Towards Text-Image Interleaved Retrieval
Xin Zhang, Ziqi Dai, Yongqi Li, Yanzhao Zhang, Dingkun Long, Pengjun Xie, Meishan Zhang, Jun Yu, Wenjie Li, Min Zhang
TL;DR
This work introduces the text-image interleaved retrieval (TIIR) task and the wikiHow-TIIR benchmark to address real-world scenarios where queries and documents contain interleaved text and images. It demonstrates that preserving interleaved structure is crucial for effective TIIR and proposes the Matryoshka Multimodal Embedder (MME), a token-compression strategy that generates nested visual token sets to balance information richness with efficiency. Through extensive experiments, native interleaved retrievers consistently outperform adapted non-interleaved models, and MME delivers substantial improvements with fewer visual tokens and better encoding efficiency.
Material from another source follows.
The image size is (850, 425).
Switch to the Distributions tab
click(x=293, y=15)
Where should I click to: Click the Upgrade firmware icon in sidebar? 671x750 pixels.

The study provides detailed analyses of interleaved context modeling, adaptation strategies, and token dynamics, offering practical insights for future TIIR research and benchmark development.
Abstract
Current multimodal information retrieval studies mainly focus on single-image inputs, which limits real-world applications involving multiple images and text-image interleaved content. In this work, we introduce the text-image interleaved retrieval (TIIR) task, where the query and document are interleaved text-image sequences, and the model is required to understand the semantics from the interleaved context for effective retrieval. We construct a TIIR benchmark based on naturally interleaved wikiHow tutorials, where a specific pipeline is designed to generate interleaved queries. To explore the task, we adapt several off-the-shelf retrievers and build a dense baseline by interleaved multimodal large language model (MLLM). We then propose a novel Matryoshka Multimodal Embedder (MME), which compresses the number of visual tokens at different granularity, to address the challenge of excessive visual tokens in MLLM-based TIIR models. Experiments demonstrate that simple adaption of existing models does not consistently yield effective results. Our MME achieves significant improvements over the baseline by substantially fewer visual tokens. We provide extensive analysis and will release the dataset and code to facilitate future research.